- [TASK DESCRIPTION]:
Answer with the number of lines in the records that contain "icon" and with nothing else.
━━━━━ AVAILABLE DATA ━━━━━
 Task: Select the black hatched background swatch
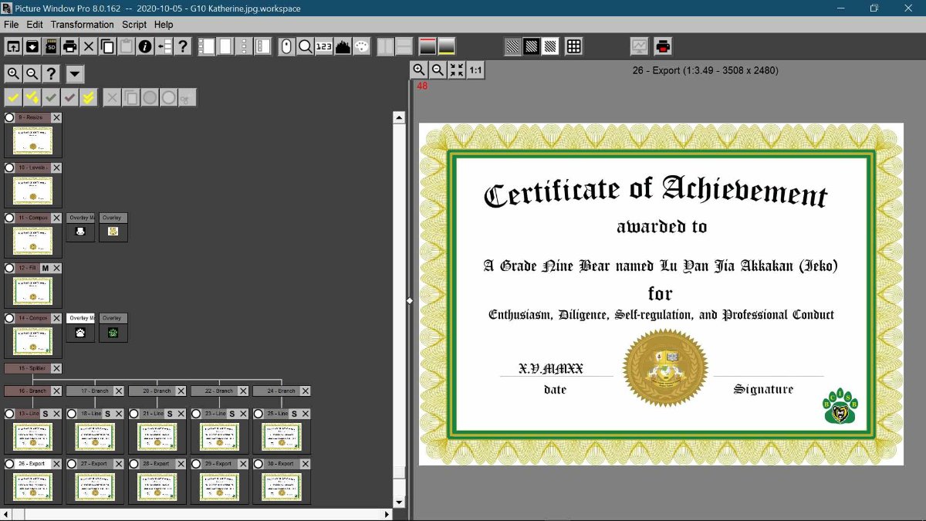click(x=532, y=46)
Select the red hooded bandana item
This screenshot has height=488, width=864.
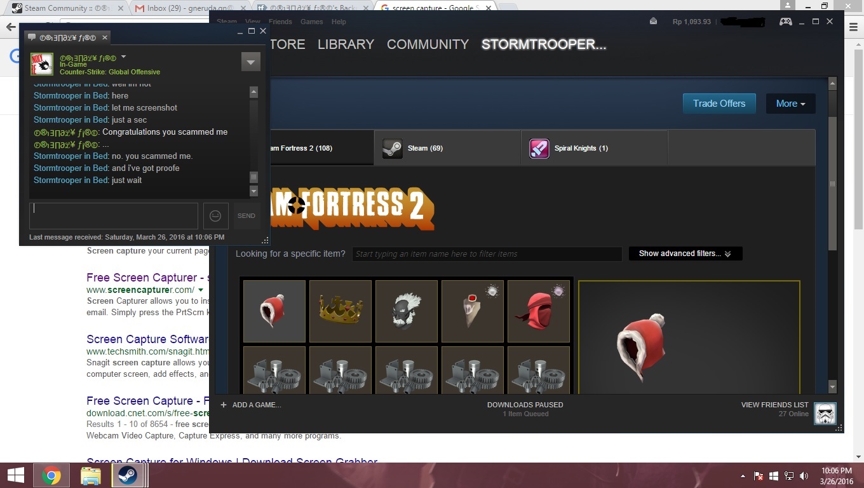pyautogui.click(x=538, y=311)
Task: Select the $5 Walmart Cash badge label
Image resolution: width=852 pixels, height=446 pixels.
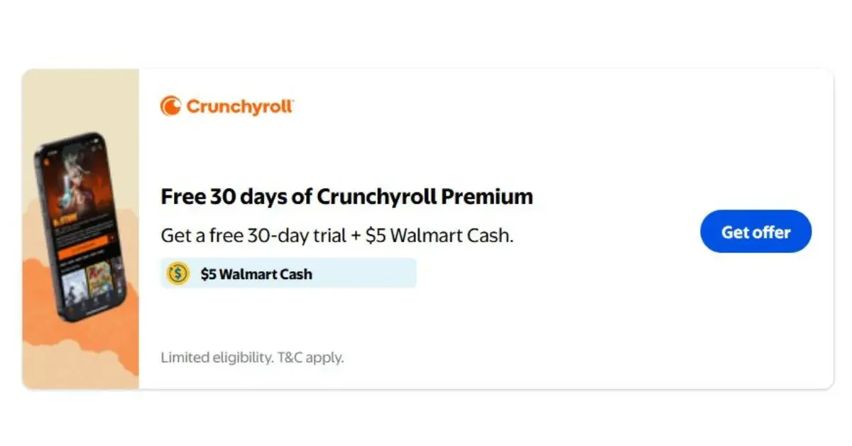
━━━━━
━━━━━ AVAILABLE DATA ━━━━━
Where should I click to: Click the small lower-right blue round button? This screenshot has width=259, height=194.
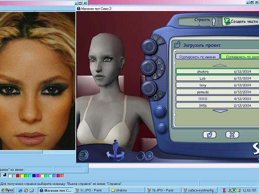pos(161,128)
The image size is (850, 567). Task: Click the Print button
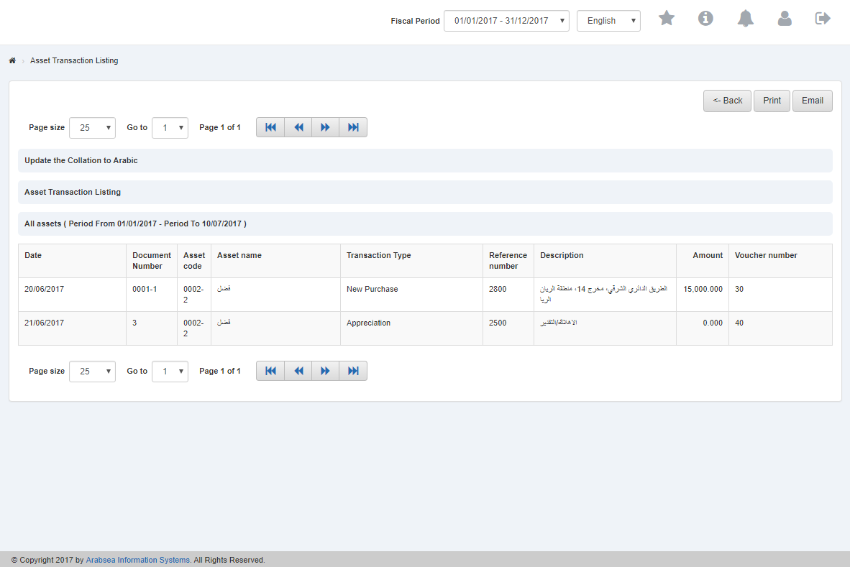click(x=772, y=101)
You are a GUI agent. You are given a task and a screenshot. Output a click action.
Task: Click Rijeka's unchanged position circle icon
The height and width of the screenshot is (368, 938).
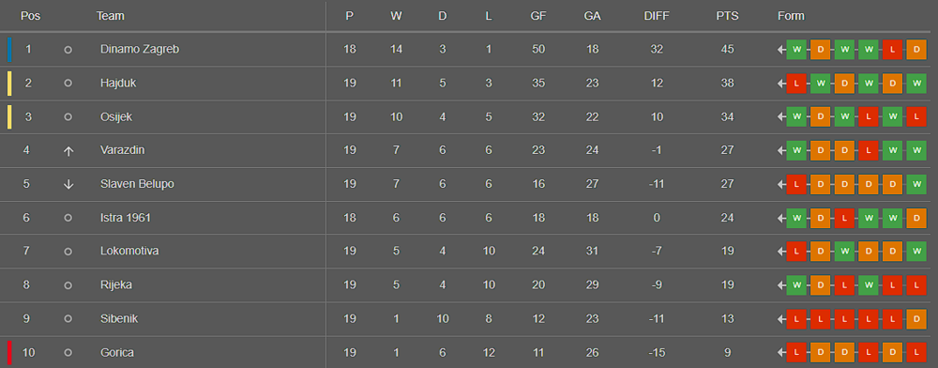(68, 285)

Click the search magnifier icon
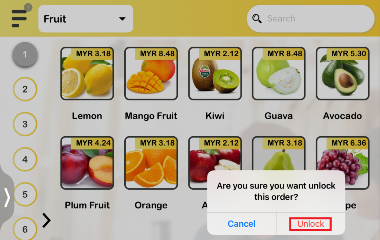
━━━━━
- [TASK OUTPUT]:
2